Taylor's 1858 book, Wouldst Know Thyself!, or, The Outlines of Human Physiology gave more focus on behavior and hygiene giving tips on general health and care of the body as well as recommendations on clothing, diet, and exercise. The book had many illustrations giving examples of proper and improper body positions for optimal functioning. She avoided use of scientific names preferring common descriptions that her readers would understand. In this book, she also differentiated traits which separated humans from other animals. It was written in a question and answer format and was a condensed version of her earlier works. A second edition was published in 1860.

==Death and legacy==
Taylor died on May 3, at the age of 87, at her home in New Brunswick, New Jersey. At the time of her death, she was remembered for her educational publications.
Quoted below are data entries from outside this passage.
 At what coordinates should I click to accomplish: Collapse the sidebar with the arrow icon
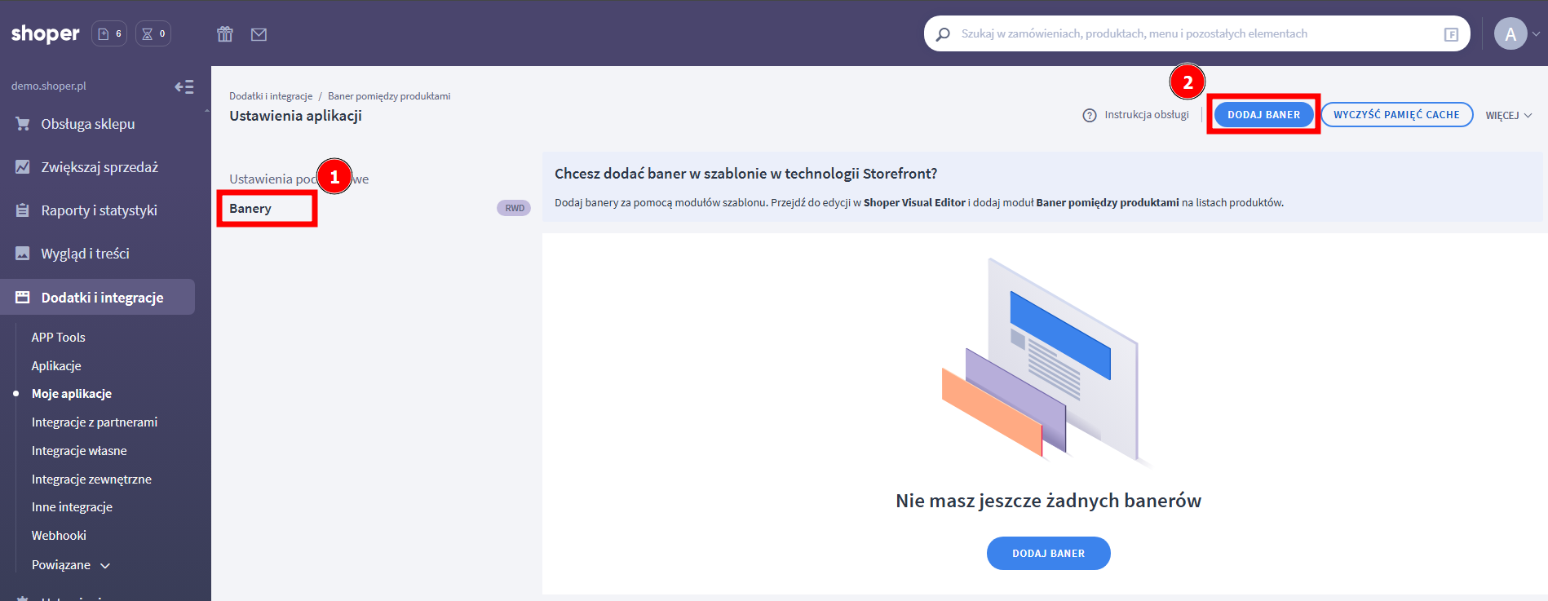point(184,86)
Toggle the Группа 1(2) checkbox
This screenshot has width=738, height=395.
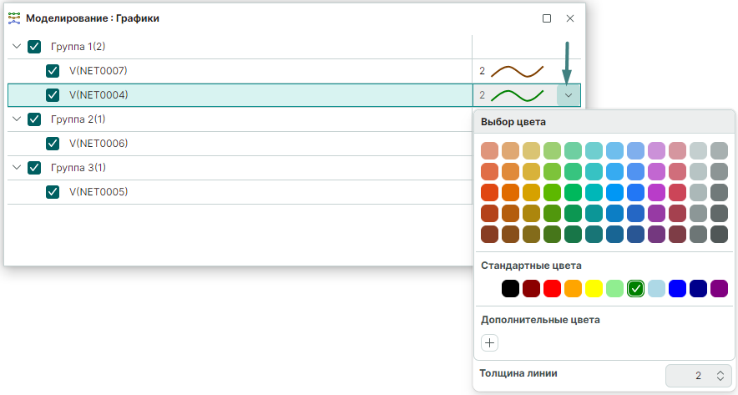tap(34, 47)
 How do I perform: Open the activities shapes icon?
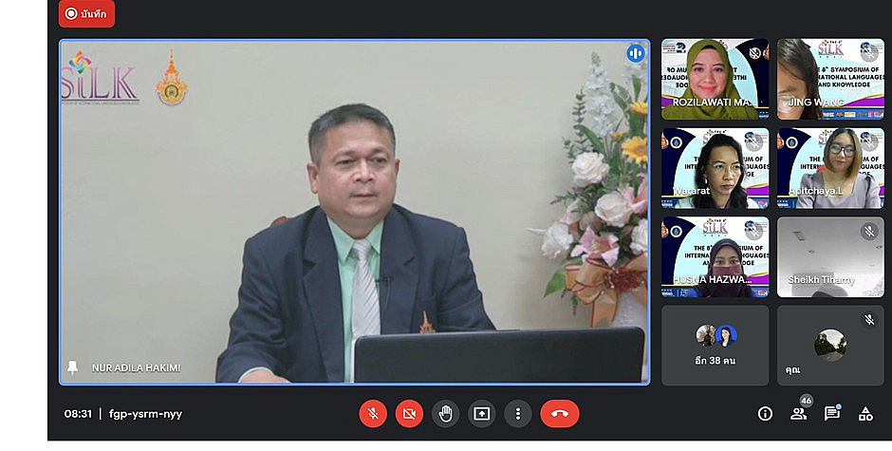tap(865, 414)
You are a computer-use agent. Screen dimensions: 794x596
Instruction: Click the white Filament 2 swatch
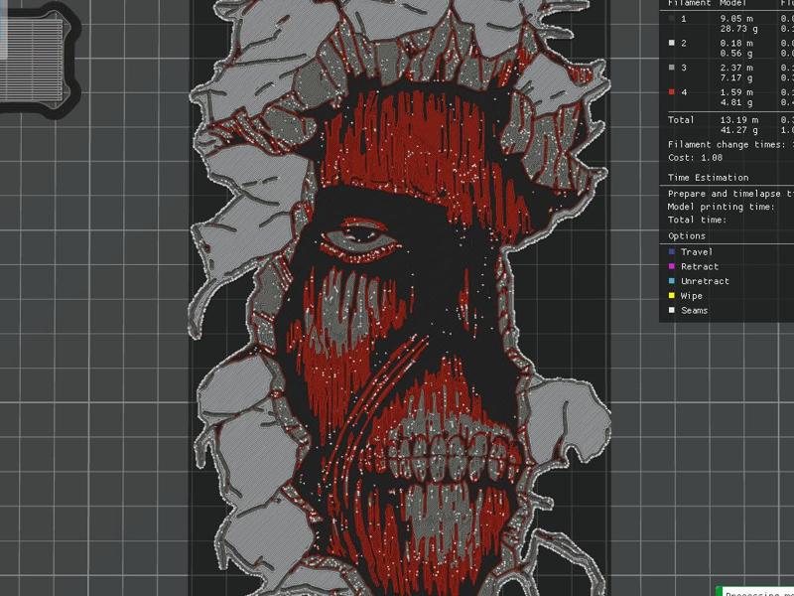(672, 44)
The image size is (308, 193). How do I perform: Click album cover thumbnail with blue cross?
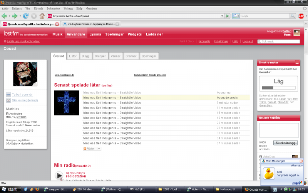coord(66,103)
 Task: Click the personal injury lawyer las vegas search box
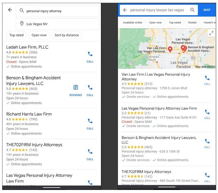click(x=159, y=10)
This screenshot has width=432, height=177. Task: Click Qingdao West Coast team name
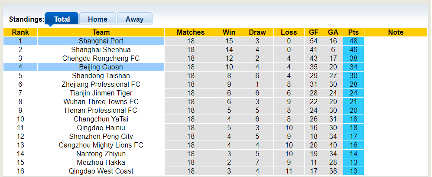pyautogui.click(x=101, y=171)
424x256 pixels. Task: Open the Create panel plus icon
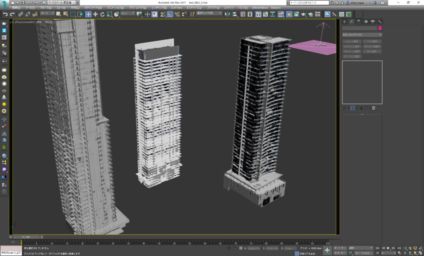click(344, 22)
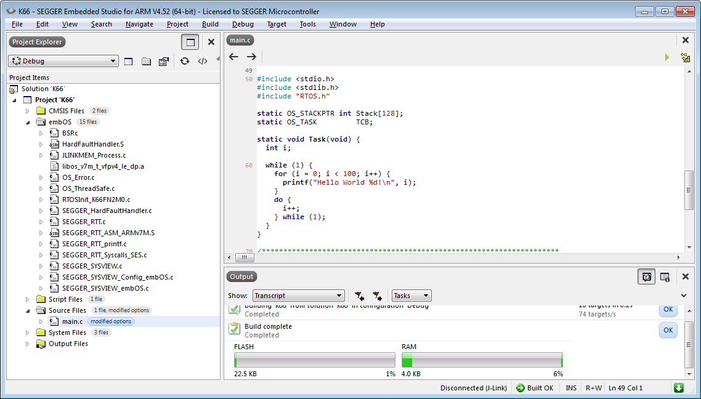701x399 pixels.
Task: Open the Show Transcript dropdown
Action: 298,296
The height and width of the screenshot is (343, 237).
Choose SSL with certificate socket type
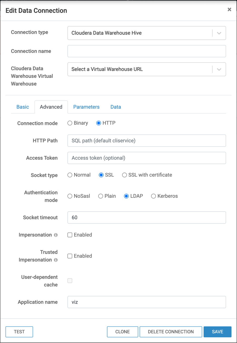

In her lifetime, according to academic Elizabeth Wagner Reed, the books were very popular and seen as important works to "make children aware of the structure and functioning of their bodies". Though her biographical details were lost after Taylor's death, her work continued to be the subject of academic evaluation in both the 20th and 21st centuries.

==Works==
- Taylor, Jane (1838). "The Girls School Book No. 1"
- Taylor, Jane (1839). "Physiology for Children"
- Taylor, Jane (1848). "Primary Lessons in Physiology for Children"
- Taylor, Jane (1858). "Wouldst Know Thyself!, or, The Outlines of Human Physiology: Designed for the Use of Families and Schools"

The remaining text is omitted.